Des choix qui s’expliquent par l’histoire de chaque territoire : la colonisation ne fut pas la même dans le Pacifique où il n’y a pas eu de traite ou d’esclavage organisé comme aux Antilles. Des choix qui s’expliquent aussi par la force de l’habitude. Corinne Mencé-Caster fait le parallèle avec une expression : "Lorsqu’on dit qu’une chose est de couleur chair, et qu’on est noir de peau, on a une utilisation inconsciente des mots qui vient d’un usage spontané, non réfléchi." Le mécanisme serait le même pour ‘métropole’.

Pour elle, le fait que les politiques ou intellectuels alertent sur le sens d’un terme permet justement à tout un chacun de prendre conscience "que les mots ne sont pas innocents et qu’ils influent sur notre manière de voir le monde". "Ce n’est pas pour rien qu’il y a tout le temps des néologismes, des réactualisations des mots, ajoute-t-elle. Parce que cela permet de dynamiser la vision des choses et de modifier l’ordre socio-politique."

Des précédents échecs

Changer le mot métropole par Hexagone dans les lois semble donc être l’un des pas qui peut aider à cette prise de conscience. Mais encore faut-il que les demandes aboutissent.

Avant que l’Assemblée nationale ne vote cette semaine pour la substitution de 'métropole' par 'Hexagone', les députés se sont heurtés plusieurs fois à un mur. En avril 2021, dans le cadre du projet de loi sur le Climat, un amendement du même type que celui d’Olivier Serva avait été déposé mais rejeté à une voix près, sous prétexte que "la Corse serait alors considérée comme indépendante du vieux continent" si on utilisait 'Hexagone'.

En mai 2021, une proposition de loi avait aussi été présentée pour que le mot ‘métropole’ soit remplacé par l’expression ‘France hexagonale’ dans la Constitution, sans que cela ne débouche sur une modification pour l’instant.

Révision constitutionnelle ?

Interrogée, la constitutionnaliste réunionnaise Véronique Bertile estime qu’en l’état, la proposition de loi constitutionnelle "a peu de chances d’aboutir" car elle vient des parlementaires et non du gouvernement.

Néanmoins, elle rappelle qu’"une révision constitutionnelle devrait être en chantier avec la situation en Nouvelle-Calédonie". Si celle-ci a bien lieu, "on pourrait tout à fait changer rapidement le mot 'métropole' par 'Hexagone', cela ne coûterait rien", estime-t-elle.

"Ce n’est pas que du symbolique, c’est important, car souvent les changements en droit amène les changements de mentalités", assure-t-elle en citant l’exemple de l’abolition de la peine de mort ou du mariage pour tous.
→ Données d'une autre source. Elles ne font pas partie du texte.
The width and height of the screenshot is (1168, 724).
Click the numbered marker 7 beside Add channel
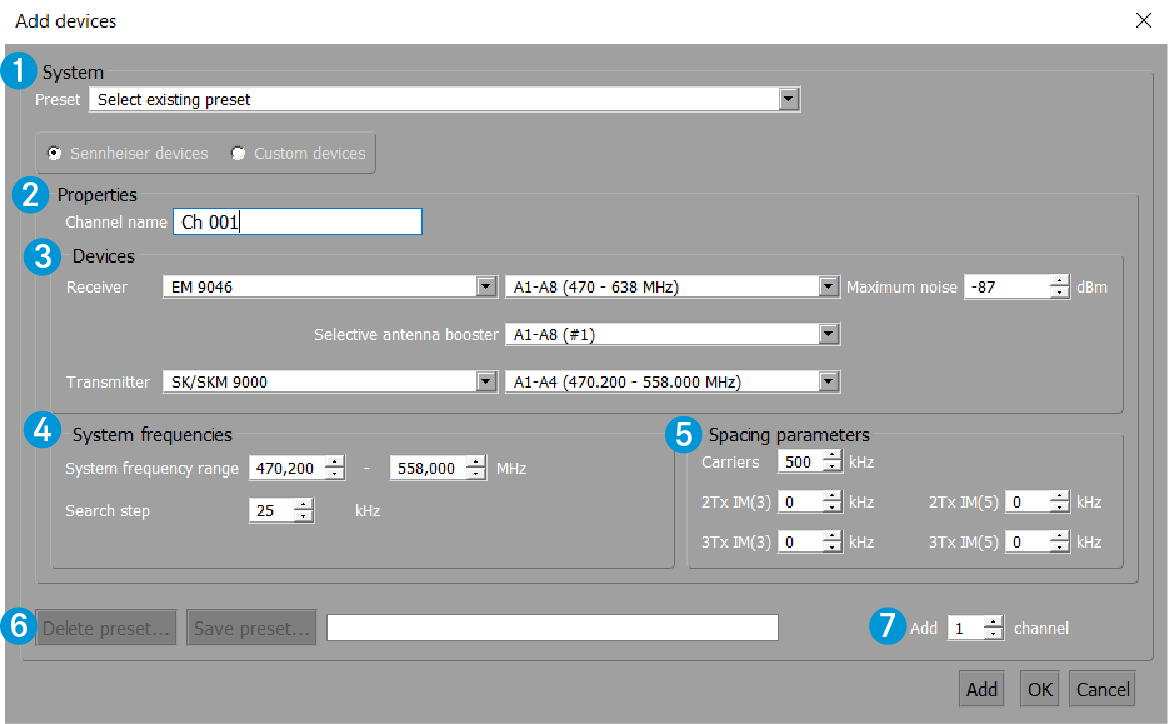pos(886,628)
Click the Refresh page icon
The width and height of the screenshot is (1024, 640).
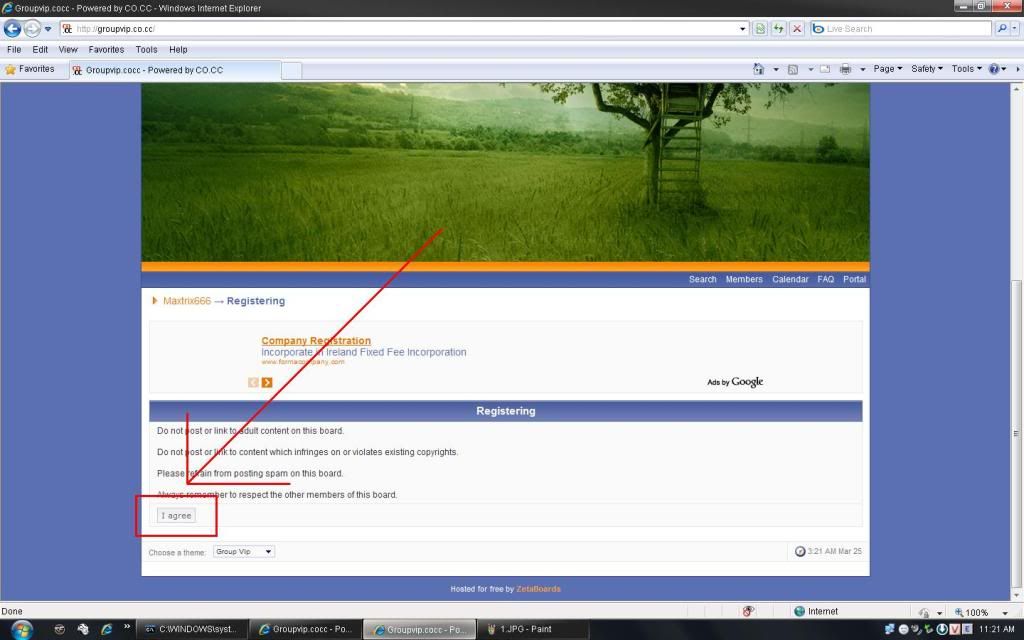(778, 29)
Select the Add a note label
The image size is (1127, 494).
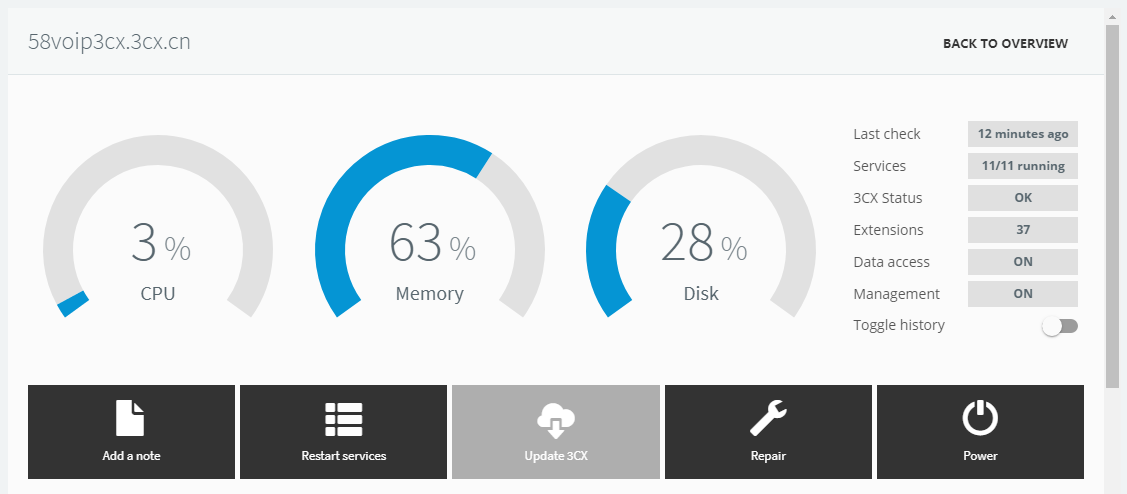pos(132,456)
Mais pour elle, plutôt que d’attendre une révision de la Constitution, il serait déjà bien d’arrêter d’utiliser le mot 'métropole' dans les lois.

Ce terme va-t-il donc être banni ? "C’est très difficile de prédire ce qui se passe en termes d’usage linguistique, prévient la docteure en sciences du langage pour qui la réflexion doit aussi concerner le mot 'outre-mer'. Ce qu’on peut dire, c’est qu’à partir du moment où il y a une conscience du poids des mots et de leur idéologie, les usages vont progressivement se modifier. Il faut un certain temps, mais je pense qu’on est dans cette logique-là."